- **WHAT IS REQUIRED**
All lines in the entries below that hold "input" make up the answer.

(Saved data entries)
++++++++

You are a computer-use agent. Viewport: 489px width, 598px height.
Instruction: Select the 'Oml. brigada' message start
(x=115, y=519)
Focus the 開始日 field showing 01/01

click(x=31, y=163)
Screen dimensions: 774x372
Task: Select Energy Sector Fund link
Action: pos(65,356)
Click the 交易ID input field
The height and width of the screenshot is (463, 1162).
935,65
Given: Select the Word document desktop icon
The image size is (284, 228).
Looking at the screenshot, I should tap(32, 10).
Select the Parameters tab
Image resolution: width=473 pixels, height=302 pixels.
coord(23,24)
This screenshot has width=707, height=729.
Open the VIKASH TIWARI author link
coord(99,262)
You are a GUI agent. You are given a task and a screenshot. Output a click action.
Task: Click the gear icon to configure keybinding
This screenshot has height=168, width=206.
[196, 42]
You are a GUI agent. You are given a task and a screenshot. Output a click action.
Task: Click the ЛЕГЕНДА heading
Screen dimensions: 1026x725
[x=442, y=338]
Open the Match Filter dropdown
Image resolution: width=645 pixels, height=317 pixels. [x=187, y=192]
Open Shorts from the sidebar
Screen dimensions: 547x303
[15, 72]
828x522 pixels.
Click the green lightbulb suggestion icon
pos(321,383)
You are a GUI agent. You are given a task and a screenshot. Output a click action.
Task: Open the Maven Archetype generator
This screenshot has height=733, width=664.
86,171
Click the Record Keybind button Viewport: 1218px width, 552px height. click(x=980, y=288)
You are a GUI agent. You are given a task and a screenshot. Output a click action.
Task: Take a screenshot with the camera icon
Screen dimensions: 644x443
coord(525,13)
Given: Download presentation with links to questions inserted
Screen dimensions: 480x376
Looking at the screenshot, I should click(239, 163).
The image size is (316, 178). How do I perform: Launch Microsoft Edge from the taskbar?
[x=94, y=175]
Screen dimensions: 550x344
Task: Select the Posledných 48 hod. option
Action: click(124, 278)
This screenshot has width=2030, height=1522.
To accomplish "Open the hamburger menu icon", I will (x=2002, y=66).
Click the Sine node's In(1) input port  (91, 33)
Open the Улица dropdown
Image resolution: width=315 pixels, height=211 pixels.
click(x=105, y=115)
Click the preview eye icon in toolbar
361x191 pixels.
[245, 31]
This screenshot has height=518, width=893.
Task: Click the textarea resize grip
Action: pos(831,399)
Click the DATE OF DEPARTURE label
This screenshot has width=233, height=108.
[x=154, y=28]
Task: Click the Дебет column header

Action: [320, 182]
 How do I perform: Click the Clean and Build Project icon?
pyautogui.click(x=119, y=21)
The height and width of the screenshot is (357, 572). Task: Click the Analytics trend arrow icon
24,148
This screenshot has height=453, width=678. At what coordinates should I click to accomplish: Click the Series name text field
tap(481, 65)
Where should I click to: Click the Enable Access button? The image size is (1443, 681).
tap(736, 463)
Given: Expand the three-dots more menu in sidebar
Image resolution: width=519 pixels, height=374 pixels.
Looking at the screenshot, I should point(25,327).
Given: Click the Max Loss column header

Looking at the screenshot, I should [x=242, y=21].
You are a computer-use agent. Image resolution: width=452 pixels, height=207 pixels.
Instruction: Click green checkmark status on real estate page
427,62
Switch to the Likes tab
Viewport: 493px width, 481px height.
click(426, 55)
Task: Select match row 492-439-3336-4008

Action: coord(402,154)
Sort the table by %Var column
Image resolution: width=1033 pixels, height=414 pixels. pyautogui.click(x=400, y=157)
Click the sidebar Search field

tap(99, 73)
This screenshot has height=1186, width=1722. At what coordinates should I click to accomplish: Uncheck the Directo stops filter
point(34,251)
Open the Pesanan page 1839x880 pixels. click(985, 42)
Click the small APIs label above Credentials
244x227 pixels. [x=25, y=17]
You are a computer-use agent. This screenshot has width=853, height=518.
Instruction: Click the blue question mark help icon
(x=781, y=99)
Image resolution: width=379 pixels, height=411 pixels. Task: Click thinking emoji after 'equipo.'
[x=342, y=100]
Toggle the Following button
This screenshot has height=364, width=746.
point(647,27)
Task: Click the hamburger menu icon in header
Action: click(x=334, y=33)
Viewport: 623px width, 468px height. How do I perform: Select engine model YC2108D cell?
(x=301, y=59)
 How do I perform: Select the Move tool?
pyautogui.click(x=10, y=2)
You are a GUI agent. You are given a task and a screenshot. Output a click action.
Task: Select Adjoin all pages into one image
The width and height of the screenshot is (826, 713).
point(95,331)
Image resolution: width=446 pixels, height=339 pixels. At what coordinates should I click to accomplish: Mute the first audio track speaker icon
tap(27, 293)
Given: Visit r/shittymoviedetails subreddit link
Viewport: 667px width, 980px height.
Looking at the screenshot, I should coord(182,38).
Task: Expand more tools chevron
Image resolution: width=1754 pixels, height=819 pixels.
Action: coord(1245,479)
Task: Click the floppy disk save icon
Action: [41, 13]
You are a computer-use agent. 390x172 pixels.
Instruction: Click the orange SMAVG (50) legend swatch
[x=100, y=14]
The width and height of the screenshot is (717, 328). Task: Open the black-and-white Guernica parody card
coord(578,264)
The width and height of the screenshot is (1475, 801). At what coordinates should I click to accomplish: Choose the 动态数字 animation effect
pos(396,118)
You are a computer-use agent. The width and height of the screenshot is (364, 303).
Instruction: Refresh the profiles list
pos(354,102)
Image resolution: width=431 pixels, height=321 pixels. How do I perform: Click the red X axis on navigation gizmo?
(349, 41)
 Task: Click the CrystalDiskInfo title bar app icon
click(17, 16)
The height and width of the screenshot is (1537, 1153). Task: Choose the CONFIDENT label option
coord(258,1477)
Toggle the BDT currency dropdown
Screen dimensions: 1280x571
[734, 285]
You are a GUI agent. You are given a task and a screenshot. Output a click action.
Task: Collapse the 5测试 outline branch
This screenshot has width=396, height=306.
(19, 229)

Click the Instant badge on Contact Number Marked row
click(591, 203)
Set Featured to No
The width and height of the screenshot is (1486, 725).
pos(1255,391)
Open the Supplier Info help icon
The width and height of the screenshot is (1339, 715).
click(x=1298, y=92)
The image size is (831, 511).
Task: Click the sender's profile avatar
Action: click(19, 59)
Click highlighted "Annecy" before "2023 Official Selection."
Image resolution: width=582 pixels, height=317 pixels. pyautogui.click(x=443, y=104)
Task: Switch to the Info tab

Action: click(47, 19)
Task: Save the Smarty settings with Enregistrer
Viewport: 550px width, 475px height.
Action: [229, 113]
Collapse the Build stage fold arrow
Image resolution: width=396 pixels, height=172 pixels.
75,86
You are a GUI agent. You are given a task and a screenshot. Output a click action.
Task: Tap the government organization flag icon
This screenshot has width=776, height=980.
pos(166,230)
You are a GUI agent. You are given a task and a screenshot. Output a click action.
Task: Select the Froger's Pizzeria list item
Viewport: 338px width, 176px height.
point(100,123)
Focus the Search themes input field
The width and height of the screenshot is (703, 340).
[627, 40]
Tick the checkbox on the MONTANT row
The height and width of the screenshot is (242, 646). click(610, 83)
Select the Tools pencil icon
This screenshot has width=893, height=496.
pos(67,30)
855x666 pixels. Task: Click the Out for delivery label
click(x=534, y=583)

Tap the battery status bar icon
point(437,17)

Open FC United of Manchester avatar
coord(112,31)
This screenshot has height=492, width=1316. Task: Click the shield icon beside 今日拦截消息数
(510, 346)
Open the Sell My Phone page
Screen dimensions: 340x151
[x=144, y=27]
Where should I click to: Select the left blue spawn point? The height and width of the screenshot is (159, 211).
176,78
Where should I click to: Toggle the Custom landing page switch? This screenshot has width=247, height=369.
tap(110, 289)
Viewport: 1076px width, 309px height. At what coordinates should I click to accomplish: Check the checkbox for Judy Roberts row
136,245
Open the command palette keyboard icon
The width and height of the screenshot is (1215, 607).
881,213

++++++++

- **WRITTEN SOLUTION**
Click the 交易ID input field
Click the Sine node's In(1) input port  (91, 33)
Focus the Search themes input field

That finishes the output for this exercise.